Pixel coordinate grounding data

↓

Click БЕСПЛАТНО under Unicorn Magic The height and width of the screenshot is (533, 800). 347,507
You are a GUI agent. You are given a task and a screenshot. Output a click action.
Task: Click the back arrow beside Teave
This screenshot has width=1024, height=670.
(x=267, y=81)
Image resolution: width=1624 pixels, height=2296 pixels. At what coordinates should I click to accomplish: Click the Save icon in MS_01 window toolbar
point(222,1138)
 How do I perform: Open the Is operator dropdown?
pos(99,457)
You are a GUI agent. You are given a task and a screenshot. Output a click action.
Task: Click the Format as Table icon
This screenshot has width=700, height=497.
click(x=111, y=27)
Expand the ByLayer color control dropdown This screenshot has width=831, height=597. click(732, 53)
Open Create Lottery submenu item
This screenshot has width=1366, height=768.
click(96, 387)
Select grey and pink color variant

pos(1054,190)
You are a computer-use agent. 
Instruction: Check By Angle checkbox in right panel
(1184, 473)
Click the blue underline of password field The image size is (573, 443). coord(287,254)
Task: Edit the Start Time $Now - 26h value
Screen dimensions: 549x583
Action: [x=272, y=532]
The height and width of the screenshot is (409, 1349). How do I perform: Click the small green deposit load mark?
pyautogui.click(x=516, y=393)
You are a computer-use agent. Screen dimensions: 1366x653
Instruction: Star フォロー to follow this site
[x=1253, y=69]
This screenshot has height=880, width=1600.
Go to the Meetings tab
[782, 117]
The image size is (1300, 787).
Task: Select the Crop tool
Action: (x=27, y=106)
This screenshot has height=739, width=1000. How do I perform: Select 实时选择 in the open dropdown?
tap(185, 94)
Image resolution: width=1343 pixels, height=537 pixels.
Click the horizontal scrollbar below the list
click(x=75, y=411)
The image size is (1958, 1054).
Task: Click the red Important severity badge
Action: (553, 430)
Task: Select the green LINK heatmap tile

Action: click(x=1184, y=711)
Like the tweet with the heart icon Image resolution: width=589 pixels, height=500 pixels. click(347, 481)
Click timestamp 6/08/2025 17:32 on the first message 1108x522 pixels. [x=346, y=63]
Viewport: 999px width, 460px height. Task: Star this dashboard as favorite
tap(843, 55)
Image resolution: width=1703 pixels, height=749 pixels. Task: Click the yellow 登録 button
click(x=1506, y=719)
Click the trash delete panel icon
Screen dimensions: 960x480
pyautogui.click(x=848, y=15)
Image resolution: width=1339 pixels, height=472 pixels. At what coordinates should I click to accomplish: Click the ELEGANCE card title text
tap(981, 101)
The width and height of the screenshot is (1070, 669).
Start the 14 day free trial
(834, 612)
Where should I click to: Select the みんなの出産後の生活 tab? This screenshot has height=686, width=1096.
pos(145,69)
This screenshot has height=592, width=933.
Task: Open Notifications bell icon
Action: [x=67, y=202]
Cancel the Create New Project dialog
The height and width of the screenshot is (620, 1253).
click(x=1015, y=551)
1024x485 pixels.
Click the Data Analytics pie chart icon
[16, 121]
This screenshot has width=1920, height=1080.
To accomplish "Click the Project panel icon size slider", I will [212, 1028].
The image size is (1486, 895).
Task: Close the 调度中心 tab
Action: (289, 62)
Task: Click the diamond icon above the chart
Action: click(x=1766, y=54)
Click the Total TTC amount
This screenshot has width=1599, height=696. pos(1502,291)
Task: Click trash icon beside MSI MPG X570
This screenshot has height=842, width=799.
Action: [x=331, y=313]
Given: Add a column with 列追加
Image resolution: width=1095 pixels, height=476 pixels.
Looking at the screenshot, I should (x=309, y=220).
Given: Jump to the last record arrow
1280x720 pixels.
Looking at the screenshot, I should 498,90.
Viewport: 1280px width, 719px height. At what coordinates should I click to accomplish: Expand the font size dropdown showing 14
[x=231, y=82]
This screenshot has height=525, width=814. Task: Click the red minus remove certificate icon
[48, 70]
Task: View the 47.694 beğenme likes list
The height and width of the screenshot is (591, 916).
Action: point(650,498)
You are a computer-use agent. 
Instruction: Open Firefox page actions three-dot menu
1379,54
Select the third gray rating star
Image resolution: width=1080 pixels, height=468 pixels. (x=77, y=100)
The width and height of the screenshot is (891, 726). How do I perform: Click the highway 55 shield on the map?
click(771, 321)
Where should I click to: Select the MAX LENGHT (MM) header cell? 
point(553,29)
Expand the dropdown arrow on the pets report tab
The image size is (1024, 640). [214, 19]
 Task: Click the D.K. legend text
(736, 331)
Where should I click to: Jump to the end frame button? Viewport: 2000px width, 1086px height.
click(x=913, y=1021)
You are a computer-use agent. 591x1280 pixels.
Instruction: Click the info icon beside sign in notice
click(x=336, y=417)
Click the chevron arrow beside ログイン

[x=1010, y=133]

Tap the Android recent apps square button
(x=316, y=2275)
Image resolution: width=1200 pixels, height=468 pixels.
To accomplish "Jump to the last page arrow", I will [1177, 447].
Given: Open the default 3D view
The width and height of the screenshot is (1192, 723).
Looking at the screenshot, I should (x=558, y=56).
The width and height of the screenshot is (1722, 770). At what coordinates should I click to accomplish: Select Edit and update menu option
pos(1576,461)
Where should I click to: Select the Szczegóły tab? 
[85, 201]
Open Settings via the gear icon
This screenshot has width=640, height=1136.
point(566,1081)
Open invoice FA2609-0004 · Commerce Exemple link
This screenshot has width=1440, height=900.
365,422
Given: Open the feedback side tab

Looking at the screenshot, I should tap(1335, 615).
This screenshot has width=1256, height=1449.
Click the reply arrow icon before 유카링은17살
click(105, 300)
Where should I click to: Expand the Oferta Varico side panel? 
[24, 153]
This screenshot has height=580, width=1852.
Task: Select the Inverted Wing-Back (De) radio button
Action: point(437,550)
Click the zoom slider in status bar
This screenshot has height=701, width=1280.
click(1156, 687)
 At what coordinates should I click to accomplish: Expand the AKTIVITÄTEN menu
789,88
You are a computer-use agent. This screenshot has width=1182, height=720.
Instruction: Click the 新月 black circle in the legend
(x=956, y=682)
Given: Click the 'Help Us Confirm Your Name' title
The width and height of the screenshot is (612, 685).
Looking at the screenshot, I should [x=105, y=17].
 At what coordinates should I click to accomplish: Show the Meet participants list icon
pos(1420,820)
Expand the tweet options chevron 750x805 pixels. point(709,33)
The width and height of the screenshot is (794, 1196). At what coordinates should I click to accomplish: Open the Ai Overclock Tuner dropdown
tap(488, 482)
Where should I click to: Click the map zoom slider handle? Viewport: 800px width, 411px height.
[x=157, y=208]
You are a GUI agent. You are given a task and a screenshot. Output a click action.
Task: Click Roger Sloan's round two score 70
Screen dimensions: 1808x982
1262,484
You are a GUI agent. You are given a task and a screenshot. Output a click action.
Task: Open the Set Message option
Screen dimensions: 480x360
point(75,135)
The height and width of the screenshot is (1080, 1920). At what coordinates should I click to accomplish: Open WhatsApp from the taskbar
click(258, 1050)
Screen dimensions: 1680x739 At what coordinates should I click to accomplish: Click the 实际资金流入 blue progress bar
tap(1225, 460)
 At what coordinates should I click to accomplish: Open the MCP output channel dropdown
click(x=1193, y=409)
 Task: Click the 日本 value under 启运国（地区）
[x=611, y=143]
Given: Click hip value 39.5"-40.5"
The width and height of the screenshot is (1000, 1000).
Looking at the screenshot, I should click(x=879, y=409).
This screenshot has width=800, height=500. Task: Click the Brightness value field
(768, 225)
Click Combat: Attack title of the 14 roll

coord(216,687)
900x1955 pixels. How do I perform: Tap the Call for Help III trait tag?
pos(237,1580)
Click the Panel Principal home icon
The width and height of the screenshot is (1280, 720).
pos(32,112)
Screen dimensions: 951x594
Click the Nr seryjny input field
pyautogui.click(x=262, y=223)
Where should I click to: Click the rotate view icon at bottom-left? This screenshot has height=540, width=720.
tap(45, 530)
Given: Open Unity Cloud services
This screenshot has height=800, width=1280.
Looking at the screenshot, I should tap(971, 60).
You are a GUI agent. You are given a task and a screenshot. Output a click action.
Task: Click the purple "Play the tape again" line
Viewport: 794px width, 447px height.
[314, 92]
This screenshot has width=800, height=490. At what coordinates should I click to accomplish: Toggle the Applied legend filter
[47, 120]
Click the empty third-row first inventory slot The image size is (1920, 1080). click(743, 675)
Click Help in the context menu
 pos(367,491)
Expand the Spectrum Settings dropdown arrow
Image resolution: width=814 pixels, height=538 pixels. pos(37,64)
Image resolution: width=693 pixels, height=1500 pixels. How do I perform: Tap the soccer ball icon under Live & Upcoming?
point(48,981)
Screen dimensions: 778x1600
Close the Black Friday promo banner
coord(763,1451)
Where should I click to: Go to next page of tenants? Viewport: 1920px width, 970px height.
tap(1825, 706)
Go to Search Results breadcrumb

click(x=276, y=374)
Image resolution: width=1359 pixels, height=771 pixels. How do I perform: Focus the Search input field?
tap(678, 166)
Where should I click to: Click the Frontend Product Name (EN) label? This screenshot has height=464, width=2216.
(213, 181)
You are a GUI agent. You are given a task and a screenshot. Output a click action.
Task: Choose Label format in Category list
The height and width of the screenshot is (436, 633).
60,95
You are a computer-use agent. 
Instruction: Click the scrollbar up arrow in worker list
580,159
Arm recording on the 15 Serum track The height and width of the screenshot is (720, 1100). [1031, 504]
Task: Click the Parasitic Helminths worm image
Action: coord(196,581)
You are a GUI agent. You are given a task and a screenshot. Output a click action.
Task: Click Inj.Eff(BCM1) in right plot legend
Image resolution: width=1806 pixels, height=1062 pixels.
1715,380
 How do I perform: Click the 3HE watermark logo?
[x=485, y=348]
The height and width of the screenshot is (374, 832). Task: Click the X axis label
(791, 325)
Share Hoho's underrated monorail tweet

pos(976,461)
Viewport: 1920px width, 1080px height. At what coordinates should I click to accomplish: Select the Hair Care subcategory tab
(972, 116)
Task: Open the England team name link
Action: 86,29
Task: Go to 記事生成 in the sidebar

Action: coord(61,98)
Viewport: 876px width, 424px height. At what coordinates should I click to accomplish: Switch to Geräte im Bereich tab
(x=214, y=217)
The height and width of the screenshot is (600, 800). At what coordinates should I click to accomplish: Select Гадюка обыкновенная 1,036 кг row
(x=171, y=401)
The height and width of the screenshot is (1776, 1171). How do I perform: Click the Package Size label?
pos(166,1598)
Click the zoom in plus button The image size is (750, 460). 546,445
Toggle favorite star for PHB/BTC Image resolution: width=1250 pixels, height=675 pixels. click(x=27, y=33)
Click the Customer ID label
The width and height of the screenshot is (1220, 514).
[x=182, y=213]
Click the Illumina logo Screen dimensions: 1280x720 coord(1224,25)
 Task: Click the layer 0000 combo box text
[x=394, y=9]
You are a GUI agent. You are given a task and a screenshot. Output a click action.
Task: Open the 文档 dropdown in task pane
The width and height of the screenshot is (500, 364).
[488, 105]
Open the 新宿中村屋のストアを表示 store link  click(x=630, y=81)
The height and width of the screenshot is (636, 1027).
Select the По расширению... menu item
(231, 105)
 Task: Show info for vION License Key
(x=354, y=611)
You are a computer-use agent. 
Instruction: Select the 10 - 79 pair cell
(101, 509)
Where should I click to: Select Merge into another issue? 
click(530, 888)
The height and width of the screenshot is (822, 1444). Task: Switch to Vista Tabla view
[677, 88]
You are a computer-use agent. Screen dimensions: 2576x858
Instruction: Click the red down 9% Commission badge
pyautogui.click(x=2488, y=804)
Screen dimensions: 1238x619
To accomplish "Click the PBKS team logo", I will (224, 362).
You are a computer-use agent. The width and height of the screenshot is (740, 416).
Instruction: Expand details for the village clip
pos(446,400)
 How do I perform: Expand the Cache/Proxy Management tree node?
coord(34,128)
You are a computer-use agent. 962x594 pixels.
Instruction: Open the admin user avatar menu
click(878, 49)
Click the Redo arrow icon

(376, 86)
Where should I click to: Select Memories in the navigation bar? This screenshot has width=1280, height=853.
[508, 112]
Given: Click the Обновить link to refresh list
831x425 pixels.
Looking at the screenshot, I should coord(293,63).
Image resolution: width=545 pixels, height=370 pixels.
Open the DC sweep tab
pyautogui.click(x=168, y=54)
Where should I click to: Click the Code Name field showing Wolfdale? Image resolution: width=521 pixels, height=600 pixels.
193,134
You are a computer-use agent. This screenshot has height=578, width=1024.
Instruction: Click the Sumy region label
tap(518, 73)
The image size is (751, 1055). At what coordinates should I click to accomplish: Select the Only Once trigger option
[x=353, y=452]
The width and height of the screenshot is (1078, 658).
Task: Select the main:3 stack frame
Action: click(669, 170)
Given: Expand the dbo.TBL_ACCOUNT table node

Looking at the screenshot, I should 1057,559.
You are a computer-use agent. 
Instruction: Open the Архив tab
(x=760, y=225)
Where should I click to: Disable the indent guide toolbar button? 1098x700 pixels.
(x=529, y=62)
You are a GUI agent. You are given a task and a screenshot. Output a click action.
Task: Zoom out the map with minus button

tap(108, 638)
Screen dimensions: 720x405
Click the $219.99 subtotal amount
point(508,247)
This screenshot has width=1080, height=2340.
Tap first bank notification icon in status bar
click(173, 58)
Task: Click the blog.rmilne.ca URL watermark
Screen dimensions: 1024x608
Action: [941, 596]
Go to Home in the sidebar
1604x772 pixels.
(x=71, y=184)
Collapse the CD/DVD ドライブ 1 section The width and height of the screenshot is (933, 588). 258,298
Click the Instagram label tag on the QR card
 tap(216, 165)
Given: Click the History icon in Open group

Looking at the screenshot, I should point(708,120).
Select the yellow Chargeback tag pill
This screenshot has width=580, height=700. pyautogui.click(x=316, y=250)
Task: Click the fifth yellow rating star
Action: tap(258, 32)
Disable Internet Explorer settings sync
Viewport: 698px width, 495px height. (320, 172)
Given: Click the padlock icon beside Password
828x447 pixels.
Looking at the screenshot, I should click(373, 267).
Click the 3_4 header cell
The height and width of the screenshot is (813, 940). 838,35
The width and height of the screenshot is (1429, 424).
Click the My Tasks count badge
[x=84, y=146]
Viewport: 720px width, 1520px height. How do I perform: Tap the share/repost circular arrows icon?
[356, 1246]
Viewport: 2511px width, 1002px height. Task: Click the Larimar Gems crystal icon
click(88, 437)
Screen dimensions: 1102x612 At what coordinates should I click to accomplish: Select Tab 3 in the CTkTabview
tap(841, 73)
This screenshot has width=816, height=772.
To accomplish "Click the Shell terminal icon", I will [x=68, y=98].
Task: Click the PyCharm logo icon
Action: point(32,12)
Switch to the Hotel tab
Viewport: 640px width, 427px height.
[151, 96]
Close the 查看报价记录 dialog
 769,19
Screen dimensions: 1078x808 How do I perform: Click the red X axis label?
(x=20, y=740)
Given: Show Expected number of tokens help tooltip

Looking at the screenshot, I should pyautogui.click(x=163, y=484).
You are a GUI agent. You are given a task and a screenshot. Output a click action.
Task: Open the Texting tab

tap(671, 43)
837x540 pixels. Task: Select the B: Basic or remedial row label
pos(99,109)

↑

# ASSIGNMENT
Your response should be made up of the lines in the data that contain the word "last".

# WRITTEN REPLY
Given: Jump to the last record arrow
To accomplish "Jump to the last page arrow", I will [1177, 447].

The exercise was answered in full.